That's because the Princeton, N.J. firm was certified as PCI DSS compliant, according to Visa. (That status is now, not surprisingly, "under review.")
But whoever these intruders were that got away with potentially tens of millions of credit and debit card numbers being processed by Heartland, they were able to do it without without a stir.
Many experts this week are surmising that the cybercrooks took advantage of a vector that PCI doesn't address: Data traversing over private networks.
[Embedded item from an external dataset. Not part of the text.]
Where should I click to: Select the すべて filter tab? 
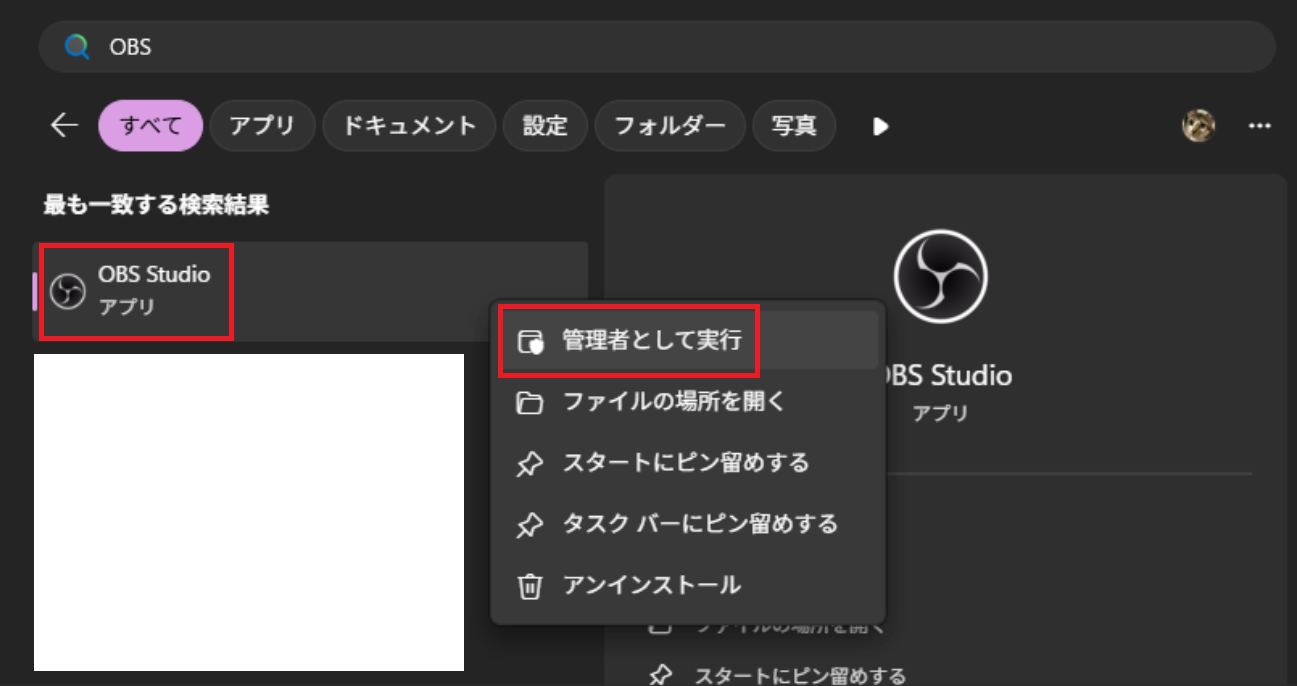pyautogui.click(x=151, y=126)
In the case of Heartland, it appears the vandals were able to insert data-sniffing trojans on unencrypted private lines, which enabled them to siphon the credit card numbers in real time.
The PCI council, charged with administering the standard, will argue that other controls required under the guidelines can prevent this type of attack.. But perhaps it's time to revisit the need to require the encryption of all networks, both public and private.
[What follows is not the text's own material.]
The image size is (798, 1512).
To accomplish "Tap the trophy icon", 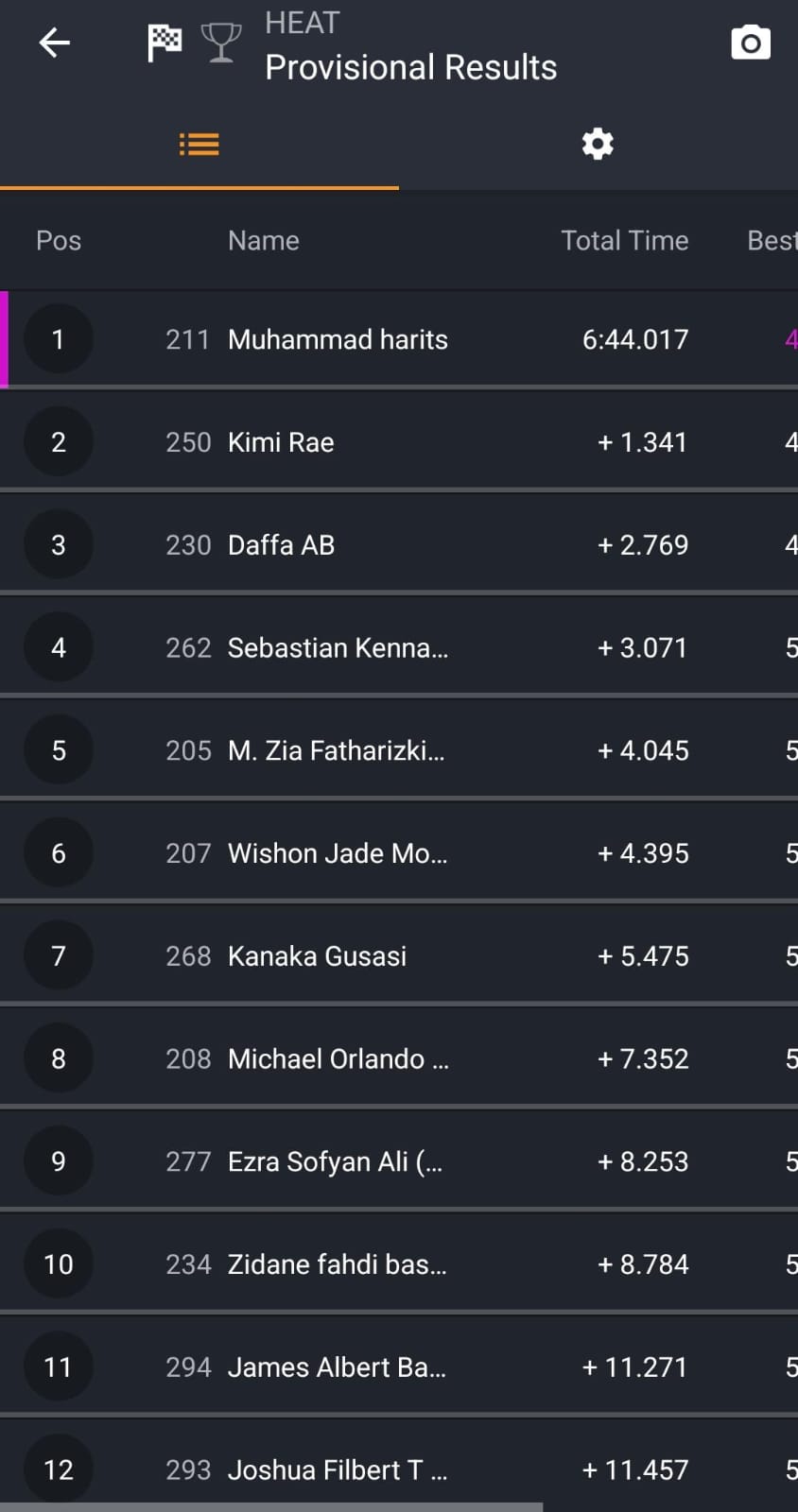I will (x=221, y=43).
Meanwhile, Mike Rothman, a former analyst, argues that the council might want to also give a closer look to the monitoring requirements, which, in his opinion, aren't strict enough:
If you are not monitoring configuration, asset, performance, and flow data in addition to logs, you are exposed.
Rothman and others are becoming increasingly critical of PCI because Heartland marks the second high-profile breach in less than a year in which a PCI-compliant company suffered a massive hack. Supermarket chain Hannaford was the other.
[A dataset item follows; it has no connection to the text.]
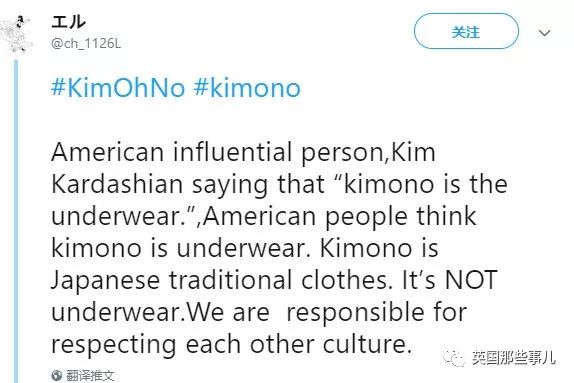Screen dimensions: 574x383
Task: Open the #kimono hashtag
Action: tap(247, 88)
The state of Massachusetts, in a report that reviewed the number of breaches that affected state residents in recent months, questioned the effectiveness of mandates such as PCI.
Hannaford had been certified as PCI compliant in 2007 and in February 2008, at the very time, we are told, that the malware interception was taking place! While reasonably up-to-date malware protection might not have been effective against the new and sophisticated malware used in the Hannaford case, encryption of that data would probably have rendered its interception harmless.
And now for the zinger in the report:
The Hannaford incident suggests that the Payment Card Industry Data Security Standards are not an effective standard in light of the need for encryption.
Harsh, for sure. But perhaps not too out of line. Clearly, PCI presents comprehensive and prescriptive guidelines that have been instrumental in forcing companies not in the business of protecting data -- retailers, processors, etc. -- to think about the need to safeguard this stuff. But perhaps it's time for a more robust overhaul.
Or -- and this is more likely -- maybe it's time for organizations to truly grasp the concept that compliance does not equal security. It's a common refrain sung by vendors and analysts alike, but it's true. Compliance is merely a snapshot in time. So if Heartland was deemed compliant last April, as it was, the company could've been way out of compliance by the time the hackers got in. Or maybe even as soon as the next day.
The real worry is that, given the sophistication of the criminal community, 2009 is going to bring a lot of Heartlands.
And if records are made to be broken, TJX has no shot of keeping its title of largest reported data breach.